Outpatient services are those that don't require overnight hospitalization. Often, these services or treatments are conducted in a doctor’s office, clinic, or hospital.
An insurance policyholder — or policy owner — is the individual who purchased, pays for, and is covered by the insurance policy.
A point-of-service plan is an insurance policy that allows policyholders to use non-network providers. However, you’ll likely pay higher deductibles or coinsurance costs for out-of-network care.
A preferred provider organization (PPO) is a type of insurance plan in which policyholders can receive care from in-network and non-network providers. PPO policyholders may receive some coverage for medical treatments and services provided by non-network physicians. However, most PPO plans offer better benefits and lower costs of treatments from in-network providers.
A premium is the amount of money that's paid to an insurance provider each month in exchange for coverage. Individuals or employers may be responsible for paying monthly premiums.
A provider is a physician, licensed healthcare professional, clinic, doctor’s office, hospital, or medical facility. Providers may be in-network or non-network.
A rider is an optional or additional coverage option you can add to your existing insurance plan at an extra cost. Examples of riders include maternity, critical illness, accidental disability, and hospital cash riders.
A special enrollment period (SEP) is a time when you can sign up for or change your insurance coverage outside of the annual open enrollment period.
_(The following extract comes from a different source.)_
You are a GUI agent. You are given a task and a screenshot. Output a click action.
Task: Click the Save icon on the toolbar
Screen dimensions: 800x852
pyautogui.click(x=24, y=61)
QLEs and certain complex situations out of your control — like natural disasters, technical issues, and temporary illness or impairment — are typically required to receive an SEP.
Depending on the type of SEP you qualify for, you may have up to 60 days before or after the event to enroll in a new health insurance plan or make changes to your current coverage.
A statement of health is a short questionnaire used to determine overall health, medical history, and lifestyle — all of which may have an impact on your life insurance coverage.
Supplemental health insurance is a type of insurance that provides payment you can use to pay for expenses your standard health insurance may not cover. The different types can include accident insurance, hospital indemnity insurance, critical illness insurance, cancer insurance, and more.
Underwriting is a process through which health insurance providers decide to offer coverage to a potential enrollee. Providers may set a policy premium during the underwriting process as well.
Voluntary benefits are supplemental insurance policies available through your workplace. Employers can offer many types of benefits, including dental, vision, life, pet, legal, and disability insurance.
A waiting period is the window of time before a new employee becomes eligible for insurance coverage under an organization’s healthcare plan. It may also refer to the window of time between a policy’s effective date and the date when a provider will pay for some pre-existing conditions.